### THE TASK
Copy out the lines of data below word for word, with nothing changed.

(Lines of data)
** BEGIN **

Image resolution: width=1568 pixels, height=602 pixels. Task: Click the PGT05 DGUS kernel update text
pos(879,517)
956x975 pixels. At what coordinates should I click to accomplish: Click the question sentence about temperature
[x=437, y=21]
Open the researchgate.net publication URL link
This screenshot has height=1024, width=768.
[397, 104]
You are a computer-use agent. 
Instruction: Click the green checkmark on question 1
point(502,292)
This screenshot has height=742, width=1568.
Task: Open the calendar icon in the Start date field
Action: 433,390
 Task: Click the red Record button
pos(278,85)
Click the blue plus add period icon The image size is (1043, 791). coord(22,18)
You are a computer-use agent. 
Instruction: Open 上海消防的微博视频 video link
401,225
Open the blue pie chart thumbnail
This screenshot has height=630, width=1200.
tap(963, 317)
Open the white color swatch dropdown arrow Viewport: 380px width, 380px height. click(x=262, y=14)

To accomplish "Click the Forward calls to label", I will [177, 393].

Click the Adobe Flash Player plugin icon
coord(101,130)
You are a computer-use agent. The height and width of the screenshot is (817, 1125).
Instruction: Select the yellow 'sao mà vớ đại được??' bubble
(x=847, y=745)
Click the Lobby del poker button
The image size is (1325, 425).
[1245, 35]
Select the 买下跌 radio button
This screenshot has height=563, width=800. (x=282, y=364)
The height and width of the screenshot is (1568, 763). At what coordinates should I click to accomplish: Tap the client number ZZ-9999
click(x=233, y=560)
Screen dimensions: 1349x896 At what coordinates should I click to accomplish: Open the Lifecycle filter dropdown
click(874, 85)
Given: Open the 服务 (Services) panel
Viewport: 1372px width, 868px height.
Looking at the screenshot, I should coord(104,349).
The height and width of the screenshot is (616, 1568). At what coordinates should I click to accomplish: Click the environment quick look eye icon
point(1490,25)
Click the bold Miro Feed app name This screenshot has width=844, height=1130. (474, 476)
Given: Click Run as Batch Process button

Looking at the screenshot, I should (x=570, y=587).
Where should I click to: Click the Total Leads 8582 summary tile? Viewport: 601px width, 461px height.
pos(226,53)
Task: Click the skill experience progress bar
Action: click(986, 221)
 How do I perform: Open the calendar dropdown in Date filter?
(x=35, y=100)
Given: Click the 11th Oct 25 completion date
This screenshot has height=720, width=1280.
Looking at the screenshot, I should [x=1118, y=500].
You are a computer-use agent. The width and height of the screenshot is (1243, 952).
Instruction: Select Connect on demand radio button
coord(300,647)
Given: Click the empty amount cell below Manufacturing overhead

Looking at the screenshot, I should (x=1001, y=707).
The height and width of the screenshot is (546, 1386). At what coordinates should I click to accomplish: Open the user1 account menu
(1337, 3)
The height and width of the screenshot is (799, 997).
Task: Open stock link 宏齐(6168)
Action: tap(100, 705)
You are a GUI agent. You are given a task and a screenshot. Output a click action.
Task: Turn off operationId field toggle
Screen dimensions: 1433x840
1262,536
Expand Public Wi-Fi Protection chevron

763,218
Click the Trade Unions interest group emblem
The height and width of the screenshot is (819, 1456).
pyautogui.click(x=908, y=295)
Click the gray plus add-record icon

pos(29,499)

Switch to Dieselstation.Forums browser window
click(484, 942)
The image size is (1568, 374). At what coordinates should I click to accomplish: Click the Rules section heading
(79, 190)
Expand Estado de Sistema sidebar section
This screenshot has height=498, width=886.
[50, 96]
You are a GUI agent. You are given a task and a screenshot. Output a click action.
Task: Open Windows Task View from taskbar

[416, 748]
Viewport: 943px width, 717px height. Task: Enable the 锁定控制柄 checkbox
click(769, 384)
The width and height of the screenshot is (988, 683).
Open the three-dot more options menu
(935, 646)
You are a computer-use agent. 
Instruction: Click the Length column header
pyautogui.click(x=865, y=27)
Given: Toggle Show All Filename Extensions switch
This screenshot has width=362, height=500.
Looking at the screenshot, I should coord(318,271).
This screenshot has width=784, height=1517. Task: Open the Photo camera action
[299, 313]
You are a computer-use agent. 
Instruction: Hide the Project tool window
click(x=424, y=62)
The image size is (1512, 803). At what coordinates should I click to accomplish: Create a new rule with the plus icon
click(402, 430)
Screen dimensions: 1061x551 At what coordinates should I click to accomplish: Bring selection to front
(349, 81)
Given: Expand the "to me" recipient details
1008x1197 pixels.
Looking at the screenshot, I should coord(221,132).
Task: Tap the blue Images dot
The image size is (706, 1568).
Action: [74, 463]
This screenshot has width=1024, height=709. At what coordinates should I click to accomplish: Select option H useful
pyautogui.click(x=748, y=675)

** END **

### RESPONSE FOR THIS EXERCISE
Image resolution: width=1568 pixels, height=602 pixels. Task: Click the PGT05 DGUS kernel update text
pos(879,517)
956x975 pixels. At what coordinates should I click to accomplish: Click the question sentence about temperature
[x=437, y=21]
Open the researchgate.net publication URL link
This screenshot has height=1024, width=768.
[397, 104]
You are a computer-use agent. 
Instruction: Click the green checkmark on question 1
point(502,292)
This screenshot has height=742, width=1568.
Task: Open the calendar icon in the Start date field
Action: 433,390
 Task: Click the red Record button
pos(278,85)
Click the blue plus add period icon The image size is (1043, 791). coord(22,18)
You are a computer-use agent. 
Instruction: Open 上海消防的微博视频 video link
401,225
Open the blue pie chart thumbnail
This screenshot has height=630, width=1200.
tap(963, 317)
Open the white color swatch dropdown arrow Viewport: 380px width, 380px height. click(x=262, y=14)

To accomplish "Click the Forward calls to label", I will [177, 393].

Click the Adobe Flash Player plugin icon
coord(101,130)
You are a computer-use agent. The height and width of the screenshot is (817, 1125).
Instruction: Select the yellow 'sao mà vớ đại được??' bubble
(x=847, y=745)
Click the Lobby del poker button
The image size is (1325, 425).
[1245, 35]
Select the 买下跌 radio button
This screenshot has height=563, width=800. (x=282, y=364)
The height and width of the screenshot is (1568, 763). At what coordinates should I click to accomplish: Tap the client number ZZ-9999
click(x=233, y=560)
Screen dimensions: 1349x896 At what coordinates should I click to accomplish: Open the Lifecycle filter dropdown
click(874, 85)
Given: Open the 服务 (Services) panel
Viewport: 1372px width, 868px height.
Looking at the screenshot, I should coord(104,349).
The height and width of the screenshot is (616, 1568). At what coordinates should I click to accomplish: Click the environment quick look eye icon
point(1490,25)
Click the bold Miro Feed app name This screenshot has width=844, height=1130. (474, 476)
Given: Click Run as Batch Process button

Looking at the screenshot, I should (x=570, y=587).
Where should I click to: Click the Total Leads 8582 summary tile? Viewport: 601px width, 461px height.
pos(226,53)
Task: Click the skill experience progress bar
Action: click(986, 221)
 How do I perform: Open the calendar dropdown in Date filter?
(x=35, y=100)
Given: Click the 11th Oct 25 completion date
This screenshot has height=720, width=1280.
Looking at the screenshot, I should [x=1118, y=500].
You are a computer-use agent. The width and height of the screenshot is (1243, 952).
Instruction: Select Connect on demand radio button
coord(300,647)
Given: Click the empty amount cell below Manufacturing overhead

Looking at the screenshot, I should (x=1001, y=707).
The height and width of the screenshot is (546, 1386). At what coordinates should I click to accomplish: Open the user1 account menu
(1337, 3)
The height and width of the screenshot is (799, 997).
Task: Open stock link 宏齐(6168)
Action: tap(100, 705)
You are a GUI agent. You are given a task and a screenshot. Output a click action.
Task: Turn off operationId field toggle
Screen dimensions: 1433x840
1262,536
Expand Public Wi-Fi Protection chevron

763,218
Click the Trade Unions interest group emblem
The height and width of the screenshot is (819, 1456).
pyautogui.click(x=908, y=295)
Click the gray plus add-record icon

pos(29,499)

Switch to Dieselstation.Forums browser window
click(484, 942)
The image size is (1568, 374). At what coordinates should I click to accomplish: Click the Rules section heading
(79, 190)
Expand Estado de Sistema sidebar section
This screenshot has height=498, width=886.
[50, 96]
You are a GUI agent. You are given a task and a screenshot. Output a click action.
Task: Open Windows Task View from taskbar

[416, 748]
Viewport: 943px width, 717px height. Task: Enable the 锁定控制柄 checkbox
click(769, 384)
The width and height of the screenshot is (988, 683).
Open the three-dot more options menu
(935, 646)
You are a computer-use agent. 
Instruction: Click the Length column header
pyautogui.click(x=865, y=27)
Given: Toggle Show All Filename Extensions switch
This screenshot has width=362, height=500.
Looking at the screenshot, I should coord(318,271).
This screenshot has width=784, height=1517. Task: Open the Photo camera action
[299, 313]
You are a computer-use agent. 
Instruction: Hide the Project tool window
click(x=424, y=62)
The image size is (1512, 803). At what coordinates should I click to accomplish: Create a new rule with the plus icon
click(402, 430)
Screen dimensions: 1061x551 At what coordinates should I click to accomplish: Bring selection to front
(349, 81)
Given: Expand the "to me" recipient details
1008x1197 pixels.
Looking at the screenshot, I should coord(221,132).
Task: Tap the blue Images dot
The image size is (706, 1568).
Action: [74, 463]
This screenshot has width=1024, height=709. At what coordinates should I click to accomplish: Select option H useful
pyautogui.click(x=748, y=675)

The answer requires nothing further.